======== Source extract

1. Convert Sorted List to Binary Search Tree

Solution:

Java

/**
 * Definition for a binary tree node.
 * public class TreeNode {
 *     int val;
 *     TreeNode left;
 *     TreeNode right;
 *     TreeNode() {}
 *     TreeNode(int val) { this.val = val; }
 *     TreeNode(int val, TreeNode left, TreeNode right) {
 *         this.val = val;
 *         this.left = left;
 *         this.right = right;
 *     }
 * }
 */
class Solution {
    public TreeNode sortedArrayToBST(int[] nums) {
        return helper(nums, 0, nums.length - 1);
    }

    private TreeNode helper(int[] nums, int start, int end){
      if(start > end) return null;
      int mid = start + (end - start) / 2;
      TreeNode root = new TreeNode(nums[mid]);
      root.left = helper(nums, start, mid - 1);
      root.right = helper(nums, mid + 1, end);
      return root;
    }
}

JavaScript

/**
 * Definition for a binary tree node.
 * function TreeNode(val, left, right) {
 *     this.val = (val===undefined ? 0 : val)
 *     this.left = (left===undefined ? null : left)
 *     this.right = (right===undefined ? null : right)
 * }
 */
/**
 * @param {number[]} nums
 * @return {TreeNode}
 */
var sortedArrayToBST = function (nums) {
  return helper(nums, 0, nums.length - 1);
};

function helper(nums, start, end) {
  if (start > end) return null;
  const mid = Math.floor((start + end) / 2);
  const root = new TreeNode(nums[mid]);
  root.left = helper(nums, start, mid - 1);
  root.right = helper(nums, mid + 1, end);
  return root;
}

Python

# Definition for a binary tree node.
# class TreeNode:
#     def __init__(self, val=0, left=None, right=None):
#         self.val = val
#         self.left = left
#         self.right = right
class Solution:
    def sortedArrayToBST(self, nums: List[int]) -> Optional[TreeNode]:
        return self.helper(nums, 0, len(nums) - 1)

================
======== Recorded information

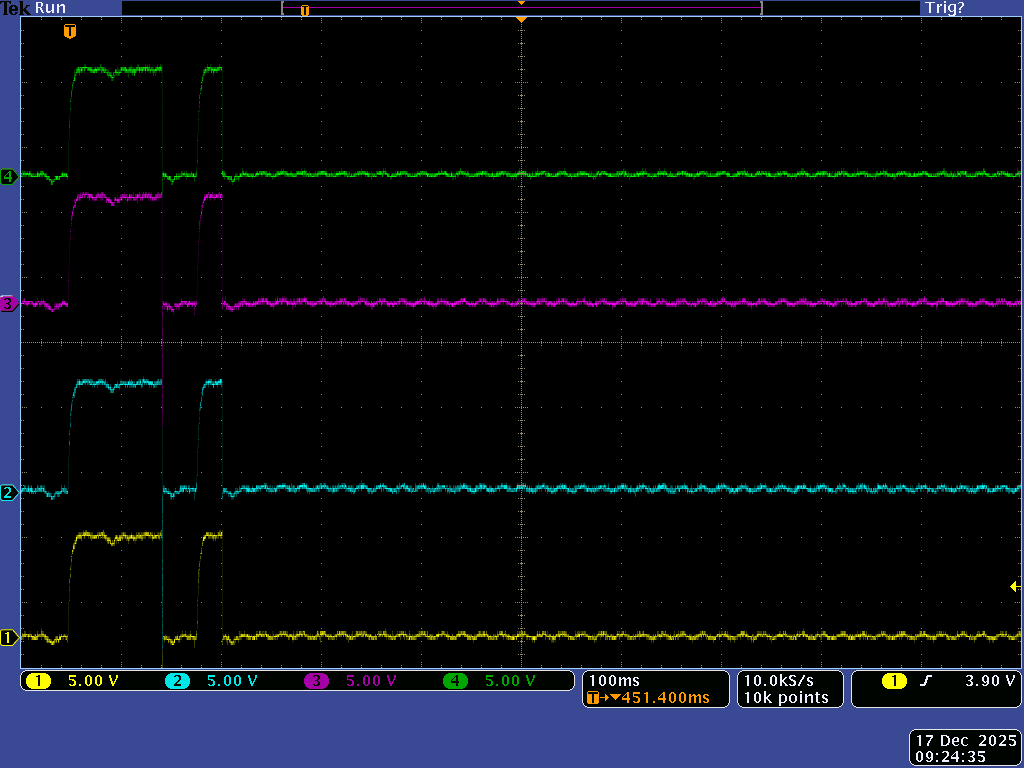This screenshot has width=1024, height=768.
Task: Select the 3.90 V trigger level value
Action: (989, 681)
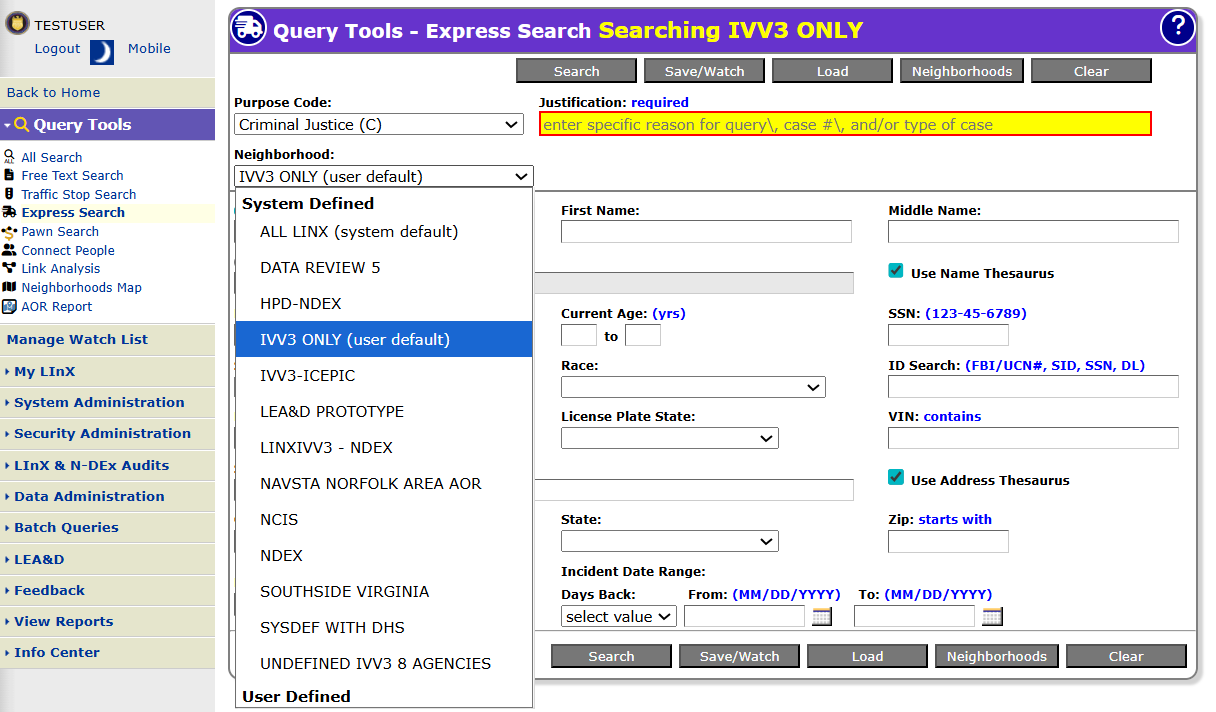Toggle the night mode moon icon
Screen dimensions: 1216x712
pos(102,52)
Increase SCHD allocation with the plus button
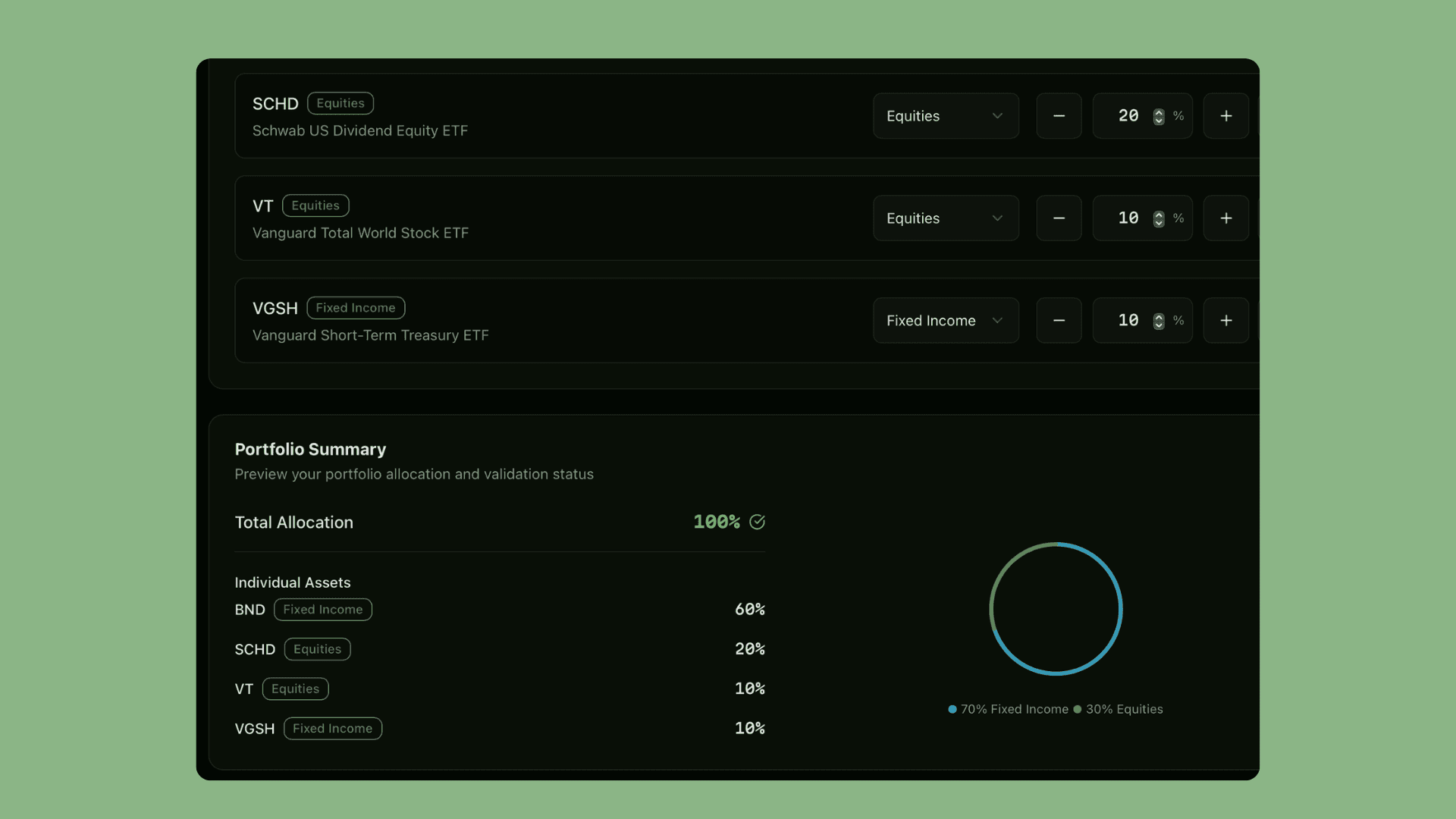Viewport: 1456px width, 819px height. pyautogui.click(x=1226, y=115)
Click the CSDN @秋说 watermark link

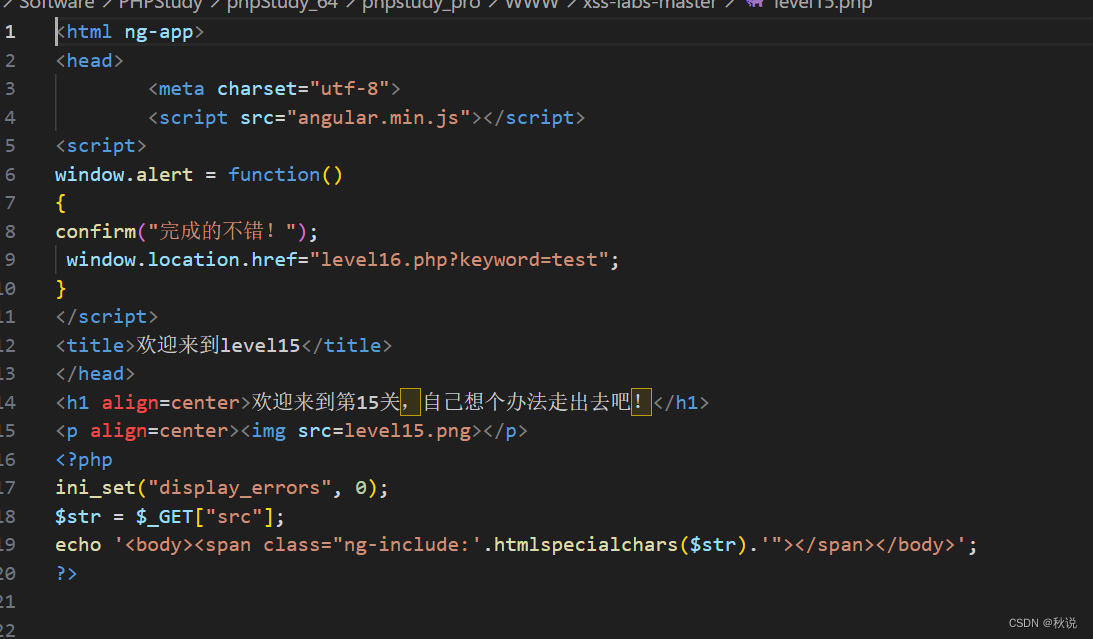(1043, 622)
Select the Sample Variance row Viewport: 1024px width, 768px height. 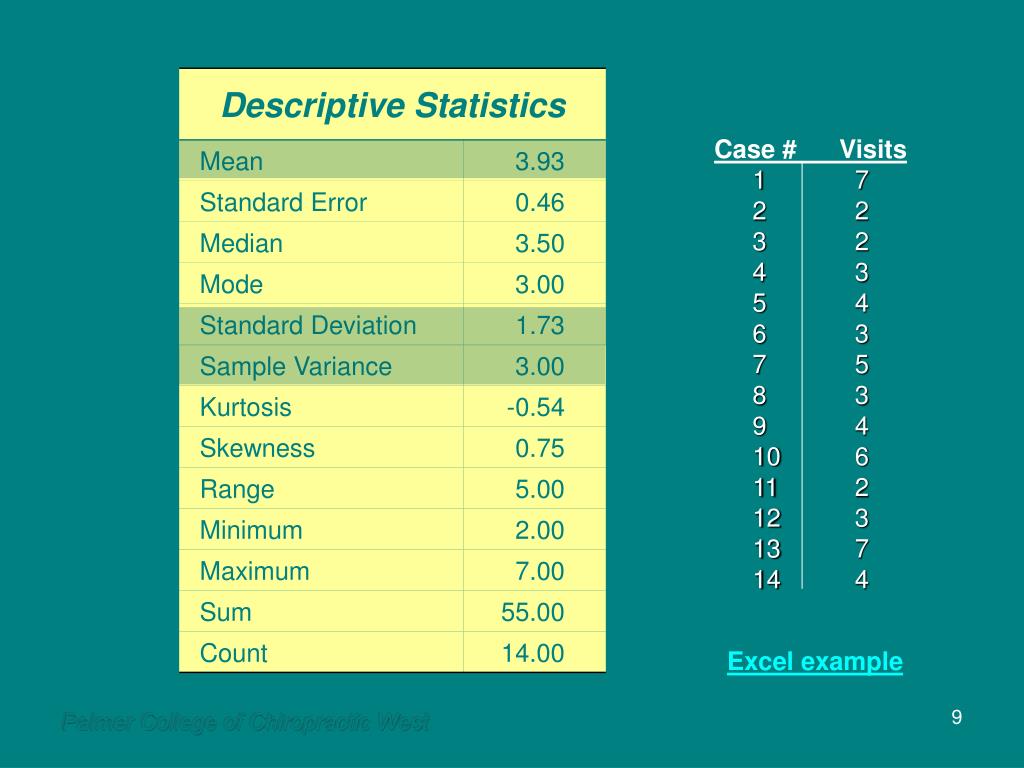[392, 366]
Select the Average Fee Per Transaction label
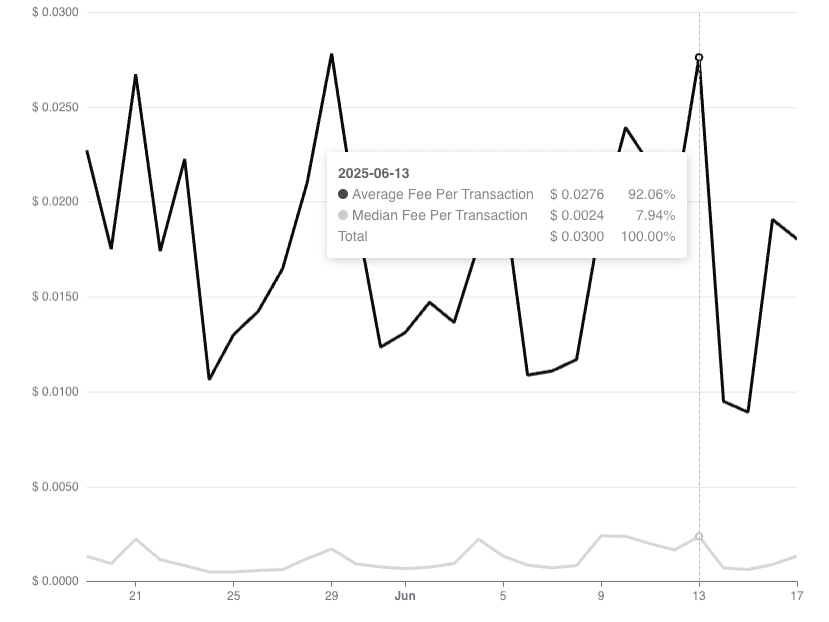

================

Work instructions >>
a: Say whether each statement agrees with the solution listing, answering yes or no and quoting the deciding words. (i) The Java helper returns null when start is greater than end. (ii) The JavaScript version computes mid with Math.ceil. (iii) The Python sortedArrayToBST passes len(nums) - 1 as the last argument to its helper.
b: Reproduce the solution listing verbatim, from "# Definition for" up to and including "len(nums) - 1)".

Expected results >>
a:
(i) Yes: "if(start > end) return null;"
(ii) No: "const mid = Math.floor((start + end) / 2);"
(iii) Yes: "return self.helper(nums, 0, len(nums) - 1)"

b:
# Definition for a binary tree node.
# class TreeNode:
#     def __init__(self, val=0, left=None, right=None):
#         self.val = val
#         self.left = left
#         self.right = right
class Solution:
    def sortedArrayToBST(self, nums: List[int]) -> Optional[TreeNode]:
        return self.helper(nums, 0, len(nums) - 1)